*Supplied entries:*
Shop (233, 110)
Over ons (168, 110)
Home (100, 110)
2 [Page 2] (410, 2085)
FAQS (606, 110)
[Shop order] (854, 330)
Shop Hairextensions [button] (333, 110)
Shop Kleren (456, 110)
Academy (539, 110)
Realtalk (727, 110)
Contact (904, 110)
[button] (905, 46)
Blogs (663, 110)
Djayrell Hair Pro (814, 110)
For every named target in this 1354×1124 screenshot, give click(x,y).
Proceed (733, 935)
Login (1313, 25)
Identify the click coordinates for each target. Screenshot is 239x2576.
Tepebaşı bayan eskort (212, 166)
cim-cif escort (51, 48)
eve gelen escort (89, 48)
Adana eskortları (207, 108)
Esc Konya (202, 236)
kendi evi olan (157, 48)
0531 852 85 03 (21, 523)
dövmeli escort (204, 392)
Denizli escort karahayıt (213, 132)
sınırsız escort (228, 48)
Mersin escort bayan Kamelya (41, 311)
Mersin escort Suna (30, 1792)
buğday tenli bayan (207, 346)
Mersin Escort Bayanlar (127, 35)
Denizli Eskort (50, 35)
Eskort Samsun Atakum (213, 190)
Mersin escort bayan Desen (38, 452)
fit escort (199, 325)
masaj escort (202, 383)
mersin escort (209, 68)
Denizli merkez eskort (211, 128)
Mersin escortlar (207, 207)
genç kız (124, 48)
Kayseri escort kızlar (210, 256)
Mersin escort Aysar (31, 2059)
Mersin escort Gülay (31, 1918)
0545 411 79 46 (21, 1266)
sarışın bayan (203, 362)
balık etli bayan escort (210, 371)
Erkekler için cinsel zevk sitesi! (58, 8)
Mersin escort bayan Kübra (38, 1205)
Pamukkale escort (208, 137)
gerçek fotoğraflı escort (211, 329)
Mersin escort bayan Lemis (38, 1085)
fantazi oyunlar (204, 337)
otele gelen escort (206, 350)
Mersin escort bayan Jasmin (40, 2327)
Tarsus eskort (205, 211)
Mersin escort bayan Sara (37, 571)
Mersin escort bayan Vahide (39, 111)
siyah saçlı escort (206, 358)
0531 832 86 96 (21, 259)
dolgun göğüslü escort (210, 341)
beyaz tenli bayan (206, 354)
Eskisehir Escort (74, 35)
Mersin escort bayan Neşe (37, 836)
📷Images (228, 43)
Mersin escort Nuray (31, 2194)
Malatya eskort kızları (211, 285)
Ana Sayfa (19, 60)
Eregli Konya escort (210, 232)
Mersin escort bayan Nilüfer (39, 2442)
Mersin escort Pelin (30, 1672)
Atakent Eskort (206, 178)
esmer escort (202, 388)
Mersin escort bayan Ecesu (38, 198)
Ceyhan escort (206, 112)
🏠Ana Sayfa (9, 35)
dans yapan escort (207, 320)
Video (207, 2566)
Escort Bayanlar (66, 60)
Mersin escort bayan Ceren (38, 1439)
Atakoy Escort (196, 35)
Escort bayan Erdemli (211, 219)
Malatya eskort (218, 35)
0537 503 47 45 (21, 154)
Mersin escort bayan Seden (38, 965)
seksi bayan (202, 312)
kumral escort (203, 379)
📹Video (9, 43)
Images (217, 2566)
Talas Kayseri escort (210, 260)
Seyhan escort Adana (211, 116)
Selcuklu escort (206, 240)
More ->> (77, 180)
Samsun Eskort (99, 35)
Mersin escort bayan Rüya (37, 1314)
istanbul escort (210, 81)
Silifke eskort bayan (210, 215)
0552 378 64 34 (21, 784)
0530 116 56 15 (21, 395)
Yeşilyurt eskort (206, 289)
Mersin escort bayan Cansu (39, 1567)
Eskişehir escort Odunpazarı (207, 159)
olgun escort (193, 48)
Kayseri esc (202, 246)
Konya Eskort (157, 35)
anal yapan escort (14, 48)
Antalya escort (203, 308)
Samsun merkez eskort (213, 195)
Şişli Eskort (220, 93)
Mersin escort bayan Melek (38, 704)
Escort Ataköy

*Task requirements:* Copy out all of the material above, line for line, without changing anything.

*Task result:*
Shop (233, 110)
Over ons (168, 110)
Home (100, 110)
2 [Page 2] (410, 2085)
FAQS (606, 110)
[Shop order] (854, 330)
Shop Hairextensions [button] (333, 110)
Shop Kleren (456, 110)
Academy (539, 110)
Realtalk (727, 110)
Contact (904, 110)
[button] (905, 46)
Blogs (663, 110)
Djayrell Hair Pro (814, 110)
For every named target in this 1354×1124 screenshot, give click(x,y).
Proceed (733, 935)
Login (1313, 25)
Identify the click coordinates for each target. Screenshot is 239x2576.
Tepebaşı bayan eskort (212, 166)
cim-cif escort (51, 48)
eve gelen escort (89, 48)
Adana eskortları (207, 108)
Esc Konya (202, 236)
kendi evi olan (157, 48)
0531 852 85 03 (21, 523)
dövmeli escort (204, 392)
Denizli escort karahayıt (213, 132)
sınırsız escort (228, 48)
Mersin escort bayan Kamelya (41, 311)
Mersin escort Suna (30, 1792)
buğday tenli bayan (207, 346)
Mersin Escort Bayanlar (127, 35)
Denizli Eskort (50, 35)
Eskort Samsun Atakum (213, 190)
Mersin escort bayan Desen (38, 452)
fit escort (199, 325)
masaj escort (202, 383)
mersin escort (209, 68)
Denizli merkez eskort (211, 128)
Mersin escortlar (207, 207)
genç kız (124, 48)
Kayseri escort kızlar (210, 256)
Mersin escort Aysar (31, 2059)
Mersin escort Gülay (31, 1918)
0545 411 79 46 (21, 1266)
sarışın bayan (203, 362)
balık etli bayan escort (210, 371)
Erkekler için cinsel zevk sitesi! (58, 8)
Mersin escort bayan Kübra (38, 1205)
Pamukkale escort (208, 137)
gerçek fotoğraflı escort (211, 329)
Mersin escort bayan Lemis (38, 1085)
fantazi oyunlar (204, 337)
otele gelen escort (206, 350)
Mersin escort bayan Jasmin (40, 2327)
Tarsus eskort (205, 211)
Mersin escort bayan Sara (37, 571)
Mersin escort bayan Vahide (39, 111)
siyah saçlı escort (206, 358)
0531 832 86 96 (21, 259)
dolgun göğüslü escort (210, 341)
beyaz tenli bayan (206, 354)
Eskisehir Escort (74, 35)
Mersin escort bayan Neşe (37, 836)
📷Images (228, 43)
Mersin escort Nuray (31, 2194)
Malatya eskort kızları (211, 285)
Ana Sayfa (19, 60)
Eregli Konya escort (210, 232)
Mersin escort bayan Nilüfer (39, 2442)
Mersin escort Pelin (30, 1672)
Atakent Eskort (206, 178)
esmer escort (202, 388)
Mersin escort bayan Ecesu (38, 198)
Ceyhan escort (206, 112)
🏠Ana Sayfa (9, 35)
dans yapan escort (207, 320)
Video (207, 2566)
Escort Bayanlar (66, 60)
Mersin escort bayan Ceren (38, 1439)
Atakoy Escort (196, 35)
Escort bayan Erdemli (211, 219)
Malatya eskort (218, 35)
0537 503 47 45 (21, 154)
Mersin escort bayan Seden (38, 965)
seksi bayan (202, 312)
kumral escort (203, 379)
📹Video (9, 43)
Images (217, 2566)
Talas Kayseri escort (210, 260)
Seyhan escort Adana (211, 116)
Selcuklu escort (206, 240)
More ->> (77, 180)
Samsun Eskort (99, 35)
Mersin escort bayan Rüya (37, 1314)
istanbul escort (210, 81)
Silifke eskort bayan (210, 215)
0552 378 64 34 (21, 784)
0530 116 56 15 (21, 395)
Yeşilyurt eskort (206, 289)
Mersin escort bayan Cansu (39, 1567)
Eskişehir escort Odunpazarı (207, 159)
olgun escort (193, 48)
Kayseri esc (202, 246)
Konya Eskort (157, 35)
anal yapan escort (14, 48)
Antalya escort (203, 308)
Samsun merkez eskort (213, 195)
Şişli Eskort (220, 93)
Mersin escort bayan Melek (38, 704)
Escort Ataköy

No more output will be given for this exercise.